她倒是拜托了爸爸们的助手每隔几天就过来给花草浇水。

        过去十年里,她长住薄家,对这个家回来住的日子少之又少。

        现在的她即将搬去乡间住,就要开始一段只有她自己的生活,这是她从未设想过的未来。

        就像独行侠一样,伤心的时候一个人躺在床上哭泣,却不能发出一点点声音来,两个鼻孔堵住了,眼泪一直往一边流淌,甚至流干了,却只能自己疗伤。

        看着客厅墙壁上挂着的全家福,爸爸明媚的笑容依旧,她就是很没出息,突然之间鼻子一酸,眼眶一湿,觉得自己什么都没有,觉得自己这十年来什么都没做好。

        顶着两只红通通的眼睛下楼,坐进轿车时,司机还忍不住回头投来关切眼神。

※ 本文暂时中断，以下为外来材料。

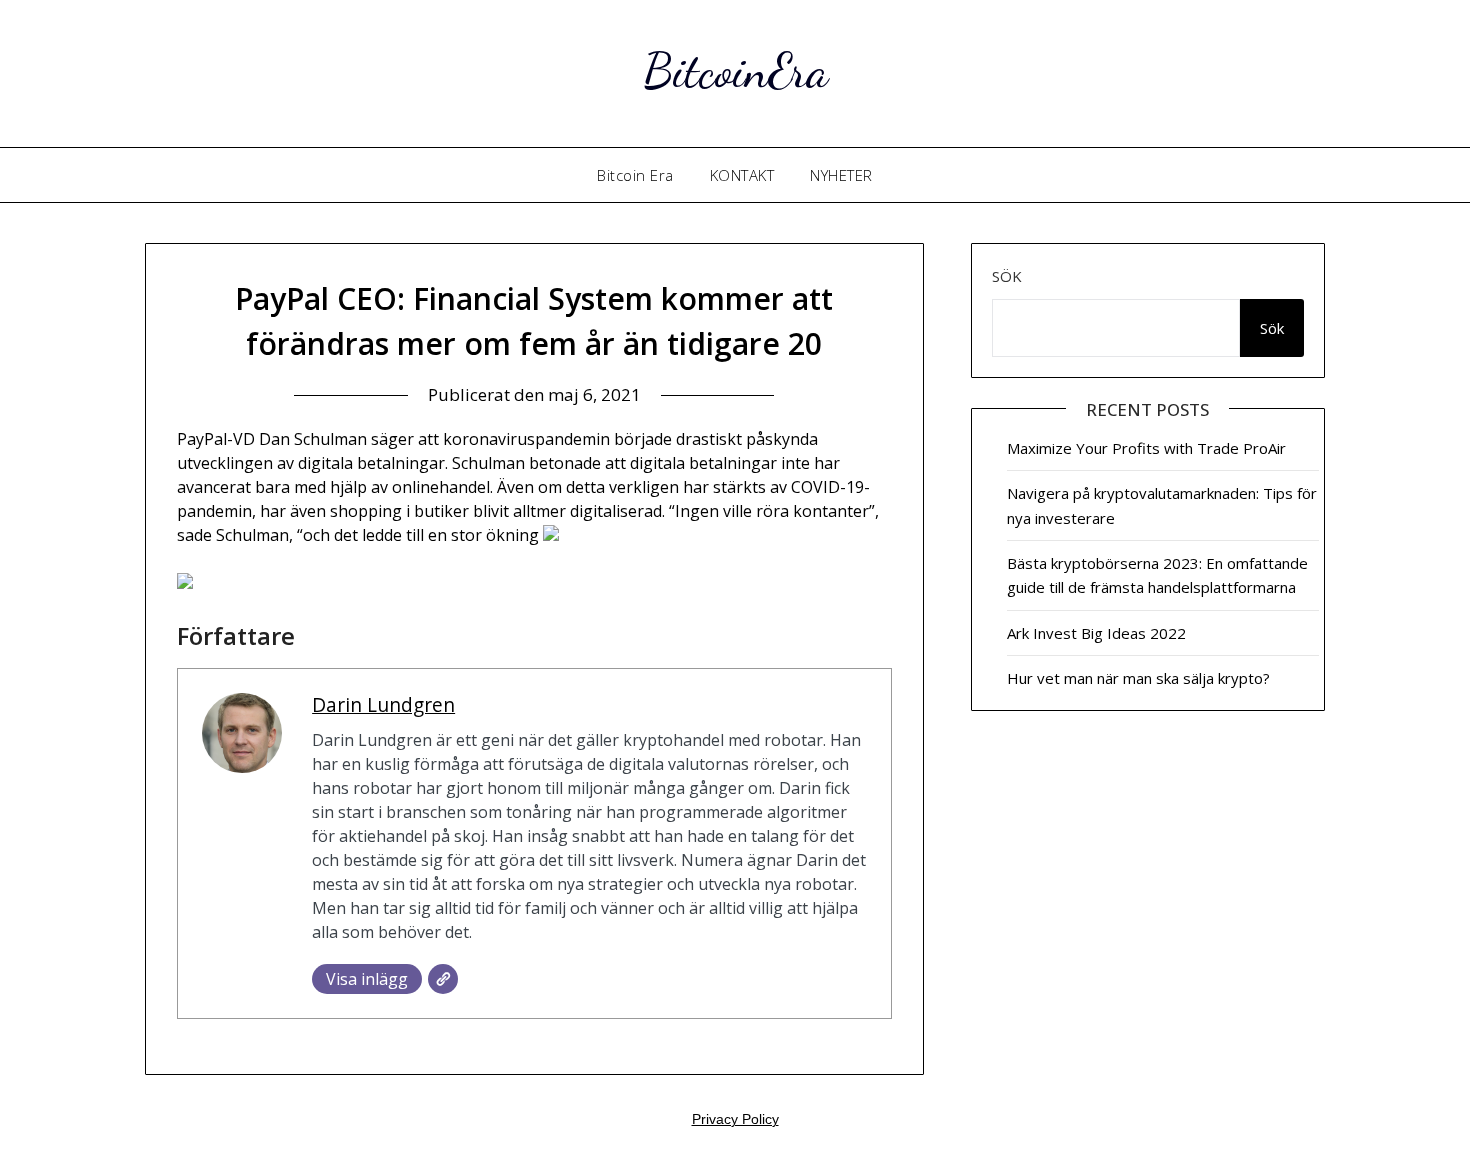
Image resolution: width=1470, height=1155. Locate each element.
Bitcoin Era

        沈捷的司机开车载着夏含薰去了他的律所,沈捷很快拎着一只轻便旅行包,带着他那只孟加拉豹猫迈出大厦,上了车,坐在夏含薰身旁。

        “喵——”

        豹猫跳到了副驾驶座上,然后趴在椅子靠背上恬不知耻的打量夏含薰。

        夏含薰微微扬起手挥了挥,算是跟猫咪打过照面。

        “爸爸——”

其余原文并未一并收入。